Melissa P., translated from the Italian by Lawrence Venuti

Black Cat/Grove Press; 166 pp., $12 paper

This mere slip of a novel, written by 16-year-old Melissa Panarello, has sold nearly a million copies since it was published in Italy last year. The reason becomes abundantly evident: It doesn’t take long before the author’s teen alter ego -- she’s also named Melissa -- is busy having sex in just about every conceivable style, method, position and combination.

It’s the “Story of O” for the Ashlee Simpson set, Euro division, as Melissa ventures forth on her motorino scooter from blushing girlhood (Klimt posters festoon her bedroom walls) to unleash her inner succubus: seducing blunt egotists Daniele and Roberto; sharing fantasies with her cross-dressing boy-prostitute pal, Ernesto; hooking up with her suave math tutor, Valerio (she mails him her panties; he calls himself “Professor Humbert”); logging into chat rooms; hooking up with an idiotic adulterer whom Melissa humiliates with a blunt object; and happily participating in the occasional group scenario in a moldering Sicilian palazzo. No wonder Melissa writes: “Things aren’t going so well at school. It may be because I’m lazy and scattered.
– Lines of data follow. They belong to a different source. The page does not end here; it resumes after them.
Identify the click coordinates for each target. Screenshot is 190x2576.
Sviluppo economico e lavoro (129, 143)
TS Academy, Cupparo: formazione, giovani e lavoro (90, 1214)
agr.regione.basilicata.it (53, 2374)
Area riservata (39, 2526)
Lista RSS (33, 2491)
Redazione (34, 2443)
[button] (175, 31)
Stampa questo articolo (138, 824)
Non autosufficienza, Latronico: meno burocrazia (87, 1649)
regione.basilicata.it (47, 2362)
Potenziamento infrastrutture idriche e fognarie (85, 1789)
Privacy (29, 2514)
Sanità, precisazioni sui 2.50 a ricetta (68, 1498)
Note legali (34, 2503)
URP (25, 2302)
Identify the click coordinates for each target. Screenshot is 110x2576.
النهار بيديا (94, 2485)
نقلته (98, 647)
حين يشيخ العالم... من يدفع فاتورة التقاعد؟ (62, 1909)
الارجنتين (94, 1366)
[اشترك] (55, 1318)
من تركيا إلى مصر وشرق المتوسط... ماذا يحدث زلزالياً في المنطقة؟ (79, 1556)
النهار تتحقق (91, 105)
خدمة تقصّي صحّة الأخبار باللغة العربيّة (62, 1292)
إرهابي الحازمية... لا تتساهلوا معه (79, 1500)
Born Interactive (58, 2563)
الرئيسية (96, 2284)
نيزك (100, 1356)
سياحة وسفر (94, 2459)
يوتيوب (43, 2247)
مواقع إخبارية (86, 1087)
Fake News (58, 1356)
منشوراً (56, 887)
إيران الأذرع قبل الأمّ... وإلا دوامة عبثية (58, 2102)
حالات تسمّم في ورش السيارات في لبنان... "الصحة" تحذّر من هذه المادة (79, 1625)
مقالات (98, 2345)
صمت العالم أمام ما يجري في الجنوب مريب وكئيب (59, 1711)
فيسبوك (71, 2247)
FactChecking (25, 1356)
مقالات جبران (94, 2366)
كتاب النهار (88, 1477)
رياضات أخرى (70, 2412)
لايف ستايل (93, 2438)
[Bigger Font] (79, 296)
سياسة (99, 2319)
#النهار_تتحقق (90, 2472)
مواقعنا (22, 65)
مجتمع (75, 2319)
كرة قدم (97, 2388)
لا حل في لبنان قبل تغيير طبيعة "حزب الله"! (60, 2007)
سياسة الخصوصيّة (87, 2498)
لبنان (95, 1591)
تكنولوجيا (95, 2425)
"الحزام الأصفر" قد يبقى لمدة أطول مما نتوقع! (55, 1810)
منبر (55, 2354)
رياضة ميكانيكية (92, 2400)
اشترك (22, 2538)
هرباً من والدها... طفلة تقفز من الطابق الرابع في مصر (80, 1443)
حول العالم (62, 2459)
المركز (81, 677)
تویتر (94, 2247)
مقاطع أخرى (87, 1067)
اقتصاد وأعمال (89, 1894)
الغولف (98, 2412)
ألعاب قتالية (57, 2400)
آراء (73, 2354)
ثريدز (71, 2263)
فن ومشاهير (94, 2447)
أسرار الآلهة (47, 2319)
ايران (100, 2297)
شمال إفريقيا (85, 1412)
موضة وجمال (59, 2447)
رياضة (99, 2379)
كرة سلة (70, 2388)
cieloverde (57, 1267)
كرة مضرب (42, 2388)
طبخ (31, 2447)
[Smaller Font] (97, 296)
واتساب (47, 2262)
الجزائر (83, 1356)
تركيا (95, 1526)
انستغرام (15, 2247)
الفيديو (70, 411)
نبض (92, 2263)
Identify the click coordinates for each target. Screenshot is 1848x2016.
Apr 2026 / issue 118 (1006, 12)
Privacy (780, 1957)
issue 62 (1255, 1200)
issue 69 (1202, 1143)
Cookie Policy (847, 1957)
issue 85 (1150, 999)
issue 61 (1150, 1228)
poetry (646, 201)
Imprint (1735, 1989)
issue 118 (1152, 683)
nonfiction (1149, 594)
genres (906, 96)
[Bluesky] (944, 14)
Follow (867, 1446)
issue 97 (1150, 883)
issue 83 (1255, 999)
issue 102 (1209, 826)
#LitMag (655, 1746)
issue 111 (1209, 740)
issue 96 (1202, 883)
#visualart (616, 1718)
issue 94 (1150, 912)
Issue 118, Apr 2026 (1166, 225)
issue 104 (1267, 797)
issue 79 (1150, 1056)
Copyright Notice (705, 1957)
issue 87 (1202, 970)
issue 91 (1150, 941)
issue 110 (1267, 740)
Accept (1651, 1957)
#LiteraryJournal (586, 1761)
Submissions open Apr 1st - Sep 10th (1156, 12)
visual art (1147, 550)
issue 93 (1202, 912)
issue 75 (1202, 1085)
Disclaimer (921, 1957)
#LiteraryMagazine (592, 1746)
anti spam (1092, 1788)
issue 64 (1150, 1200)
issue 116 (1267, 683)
Or because the teachers are too reductive and dogmatic.... “ Or perhaps being blindfolded in a roomful of naked strangers is cutting into her homework time.

Is this what Chuck Berry -- that randy old sage -- had in mind when he wrote “Sweet Little Sixteen”? Melissa P. (the truncated handle isn’t so much a pitch for anonymity as it is a coy tip of the brassiere to the initialed authors of bus-station novels and Victorian porn) elevates the time-honored concept of jailbait to something vaguely approaching art. After all, Signorina P. has a flair for those archaic signifiers -- “my sex,” “my Secret” -- that say “erotica,” making this bawdy chronicle of the schoolgirl libido -- designed to shock the browsers at Barnes & Noble -- as tame as it is contrived.